→ Data to examine
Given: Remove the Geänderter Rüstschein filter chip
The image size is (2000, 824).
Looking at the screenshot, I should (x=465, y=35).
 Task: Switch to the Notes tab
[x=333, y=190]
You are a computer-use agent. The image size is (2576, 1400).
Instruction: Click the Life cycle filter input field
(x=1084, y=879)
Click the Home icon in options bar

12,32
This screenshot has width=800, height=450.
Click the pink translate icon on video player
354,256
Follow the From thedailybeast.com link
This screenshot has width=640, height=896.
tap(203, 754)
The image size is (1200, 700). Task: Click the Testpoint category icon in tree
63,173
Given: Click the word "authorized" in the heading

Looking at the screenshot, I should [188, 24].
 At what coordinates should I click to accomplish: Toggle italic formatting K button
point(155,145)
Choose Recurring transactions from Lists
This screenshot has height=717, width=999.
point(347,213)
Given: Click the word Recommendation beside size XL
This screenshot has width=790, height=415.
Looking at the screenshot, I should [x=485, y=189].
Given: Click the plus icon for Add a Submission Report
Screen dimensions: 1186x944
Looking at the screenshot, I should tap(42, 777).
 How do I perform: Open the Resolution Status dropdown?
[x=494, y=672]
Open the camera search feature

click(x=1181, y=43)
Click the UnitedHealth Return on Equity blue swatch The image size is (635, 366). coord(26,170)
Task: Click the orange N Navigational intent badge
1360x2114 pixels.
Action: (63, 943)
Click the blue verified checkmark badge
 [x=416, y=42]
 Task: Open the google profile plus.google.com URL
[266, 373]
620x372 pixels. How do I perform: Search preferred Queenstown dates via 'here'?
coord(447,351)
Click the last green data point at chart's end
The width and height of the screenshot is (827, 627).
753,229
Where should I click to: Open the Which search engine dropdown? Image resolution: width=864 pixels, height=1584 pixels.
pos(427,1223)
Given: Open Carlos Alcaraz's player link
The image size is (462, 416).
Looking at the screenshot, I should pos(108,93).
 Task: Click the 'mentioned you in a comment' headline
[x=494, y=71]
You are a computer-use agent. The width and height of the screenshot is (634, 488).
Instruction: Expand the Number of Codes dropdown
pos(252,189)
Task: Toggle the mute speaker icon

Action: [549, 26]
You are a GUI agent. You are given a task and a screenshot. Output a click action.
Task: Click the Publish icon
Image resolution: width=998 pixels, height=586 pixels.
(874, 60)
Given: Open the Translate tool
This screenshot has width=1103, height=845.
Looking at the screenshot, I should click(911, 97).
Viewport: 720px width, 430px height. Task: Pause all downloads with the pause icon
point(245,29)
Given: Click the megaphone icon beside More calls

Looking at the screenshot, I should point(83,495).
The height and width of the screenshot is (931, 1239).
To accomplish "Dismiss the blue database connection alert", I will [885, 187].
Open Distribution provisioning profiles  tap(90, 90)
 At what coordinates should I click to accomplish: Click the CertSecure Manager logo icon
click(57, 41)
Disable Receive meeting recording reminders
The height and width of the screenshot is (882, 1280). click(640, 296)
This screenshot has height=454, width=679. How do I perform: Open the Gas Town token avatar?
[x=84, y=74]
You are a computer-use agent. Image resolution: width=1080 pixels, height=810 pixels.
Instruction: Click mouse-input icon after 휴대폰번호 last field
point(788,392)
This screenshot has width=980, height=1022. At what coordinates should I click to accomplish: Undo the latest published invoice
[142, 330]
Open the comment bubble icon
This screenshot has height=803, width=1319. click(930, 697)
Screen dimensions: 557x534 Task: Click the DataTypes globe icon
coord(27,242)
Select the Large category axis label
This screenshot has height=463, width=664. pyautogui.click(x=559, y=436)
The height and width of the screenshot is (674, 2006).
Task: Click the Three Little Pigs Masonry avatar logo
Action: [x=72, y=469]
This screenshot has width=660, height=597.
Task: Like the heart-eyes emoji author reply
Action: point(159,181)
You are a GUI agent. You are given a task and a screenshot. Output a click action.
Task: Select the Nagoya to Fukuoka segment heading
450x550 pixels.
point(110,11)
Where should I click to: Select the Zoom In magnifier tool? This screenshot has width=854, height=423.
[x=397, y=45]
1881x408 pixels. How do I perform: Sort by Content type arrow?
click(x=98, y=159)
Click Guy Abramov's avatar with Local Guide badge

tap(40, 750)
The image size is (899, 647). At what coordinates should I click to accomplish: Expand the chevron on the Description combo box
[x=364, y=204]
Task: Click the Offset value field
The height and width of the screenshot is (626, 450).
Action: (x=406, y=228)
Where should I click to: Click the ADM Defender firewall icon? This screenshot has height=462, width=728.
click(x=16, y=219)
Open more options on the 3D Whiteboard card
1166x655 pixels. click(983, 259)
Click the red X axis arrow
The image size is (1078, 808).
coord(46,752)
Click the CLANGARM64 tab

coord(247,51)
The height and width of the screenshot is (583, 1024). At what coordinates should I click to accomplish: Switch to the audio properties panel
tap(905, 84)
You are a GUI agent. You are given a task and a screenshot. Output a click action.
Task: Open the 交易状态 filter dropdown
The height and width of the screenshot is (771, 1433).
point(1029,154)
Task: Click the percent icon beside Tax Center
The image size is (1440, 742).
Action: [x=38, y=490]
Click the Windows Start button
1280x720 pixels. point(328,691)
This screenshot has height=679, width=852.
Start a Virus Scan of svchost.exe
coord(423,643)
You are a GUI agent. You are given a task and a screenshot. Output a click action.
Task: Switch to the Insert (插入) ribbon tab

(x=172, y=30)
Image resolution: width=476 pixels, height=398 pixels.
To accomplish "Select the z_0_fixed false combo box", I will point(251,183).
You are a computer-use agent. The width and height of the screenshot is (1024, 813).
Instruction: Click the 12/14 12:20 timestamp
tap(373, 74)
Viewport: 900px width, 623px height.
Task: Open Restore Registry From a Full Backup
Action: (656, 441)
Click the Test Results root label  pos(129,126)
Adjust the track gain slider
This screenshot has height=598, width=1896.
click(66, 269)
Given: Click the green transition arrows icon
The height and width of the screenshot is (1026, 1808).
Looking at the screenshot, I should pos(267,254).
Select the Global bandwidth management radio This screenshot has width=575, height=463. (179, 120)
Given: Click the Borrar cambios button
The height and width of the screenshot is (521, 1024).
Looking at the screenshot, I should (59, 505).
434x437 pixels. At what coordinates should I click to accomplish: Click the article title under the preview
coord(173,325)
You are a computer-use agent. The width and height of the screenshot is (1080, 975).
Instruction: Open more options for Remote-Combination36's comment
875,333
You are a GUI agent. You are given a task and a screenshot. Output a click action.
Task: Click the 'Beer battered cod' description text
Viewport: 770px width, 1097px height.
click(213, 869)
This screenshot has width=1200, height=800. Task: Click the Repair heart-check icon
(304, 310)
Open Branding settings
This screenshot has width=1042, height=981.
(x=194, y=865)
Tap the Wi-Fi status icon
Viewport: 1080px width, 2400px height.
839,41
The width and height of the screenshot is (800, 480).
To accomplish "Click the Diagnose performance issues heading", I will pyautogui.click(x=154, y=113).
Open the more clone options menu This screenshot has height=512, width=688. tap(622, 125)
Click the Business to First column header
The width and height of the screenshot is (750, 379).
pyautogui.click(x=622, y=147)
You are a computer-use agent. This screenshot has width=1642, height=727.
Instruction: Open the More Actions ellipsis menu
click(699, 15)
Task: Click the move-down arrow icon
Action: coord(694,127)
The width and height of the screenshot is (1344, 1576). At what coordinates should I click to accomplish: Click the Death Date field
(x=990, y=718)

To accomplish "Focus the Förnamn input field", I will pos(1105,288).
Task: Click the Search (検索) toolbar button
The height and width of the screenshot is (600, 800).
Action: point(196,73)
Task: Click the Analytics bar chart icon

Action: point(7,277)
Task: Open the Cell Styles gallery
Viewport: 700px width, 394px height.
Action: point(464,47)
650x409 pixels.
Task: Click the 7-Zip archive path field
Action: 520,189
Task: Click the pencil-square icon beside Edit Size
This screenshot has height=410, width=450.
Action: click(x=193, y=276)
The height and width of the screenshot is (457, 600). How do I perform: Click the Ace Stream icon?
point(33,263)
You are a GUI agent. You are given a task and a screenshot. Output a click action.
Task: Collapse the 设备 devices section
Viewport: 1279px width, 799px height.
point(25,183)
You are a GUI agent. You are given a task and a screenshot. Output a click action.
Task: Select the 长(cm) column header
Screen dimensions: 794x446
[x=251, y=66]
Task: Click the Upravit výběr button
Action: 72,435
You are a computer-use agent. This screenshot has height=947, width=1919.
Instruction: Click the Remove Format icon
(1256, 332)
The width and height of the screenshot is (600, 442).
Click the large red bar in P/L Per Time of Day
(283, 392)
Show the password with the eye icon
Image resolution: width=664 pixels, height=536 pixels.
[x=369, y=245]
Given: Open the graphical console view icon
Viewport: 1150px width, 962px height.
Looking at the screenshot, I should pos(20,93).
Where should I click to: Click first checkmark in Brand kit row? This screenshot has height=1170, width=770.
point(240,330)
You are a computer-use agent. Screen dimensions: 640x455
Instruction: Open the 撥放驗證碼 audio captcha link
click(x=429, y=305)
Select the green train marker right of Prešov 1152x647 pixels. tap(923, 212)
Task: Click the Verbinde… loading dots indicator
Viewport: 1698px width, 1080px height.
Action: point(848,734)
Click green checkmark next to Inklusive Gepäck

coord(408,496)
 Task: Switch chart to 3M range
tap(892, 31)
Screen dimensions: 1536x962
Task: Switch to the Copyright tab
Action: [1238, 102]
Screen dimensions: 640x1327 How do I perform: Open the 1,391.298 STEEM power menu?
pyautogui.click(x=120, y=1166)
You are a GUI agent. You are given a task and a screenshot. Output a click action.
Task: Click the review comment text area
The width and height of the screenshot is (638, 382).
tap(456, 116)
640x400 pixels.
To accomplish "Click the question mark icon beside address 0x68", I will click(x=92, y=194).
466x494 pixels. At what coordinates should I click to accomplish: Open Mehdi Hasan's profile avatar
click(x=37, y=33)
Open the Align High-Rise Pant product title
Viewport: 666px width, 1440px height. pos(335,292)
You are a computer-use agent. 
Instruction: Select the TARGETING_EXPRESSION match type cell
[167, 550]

→ Exercise details
Could you repeat exactly the lines in the listing above from the one with "This screenshot has height=717, width=999." down to the one with "Task: Click the Publish icon"? Include both of those lines.

→ Exercise solution
This screenshot has height=717, width=999.
point(347,213)
Given: Click the word Recommendation beside size XL
This screenshot has width=790, height=415.
Looking at the screenshot, I should [x=485, y=189].
Given: Click the plus icon for Add a Submission Report
Screen dimensions: 1186x944
Looking at the screenshot, I should tap(42, 777).
 How do I perform: Open the Resolution Status dropdown?
[x=494, y=672]
Open the camera search feature

click(x=1181, y=43)
Click the UnitedHealth Return on Equity blue swatch The image size is (635, 366). coord(26,170)
Task: Click the orange N Navigational intent badge
1360x2114 pixels.
Action: (63, 943)
Click the blue verified checkmark badge
 [x=416, y=42]
 Task: Open the google profile plus.google.com URL
[266, 373]
620x372 pixels. How do I perform: Search preferred Queenstown dates via 'here'?
coord(447,351)
Click the last green data point at chart's end
The width and height of the screenshot is (827, 627).
753,229
Where should I click to: Open the Which search engine dropdown? Image resolution: width=864 pixels, height=1584 pixels.
pos(427,1223)
Given: Open Carlos Alcaraz's player link
The image size is (462, 416).
Looking at the screenshot, I should pos(108,93).
 Task: Click the 'mentioned you in a comment' headline
[x=494, y=71]
You are a computer-use agent. The width and height of the screenshot is (634, 488).
Instruction: Expand the Number of Codes dropdown
pos(252,189)
Task: Toggle the mute speaker icon

Action: [549, 26]
You are a GUI agent. You are given a task and a screenshot. Output a click action.
Task: Click the Publish icon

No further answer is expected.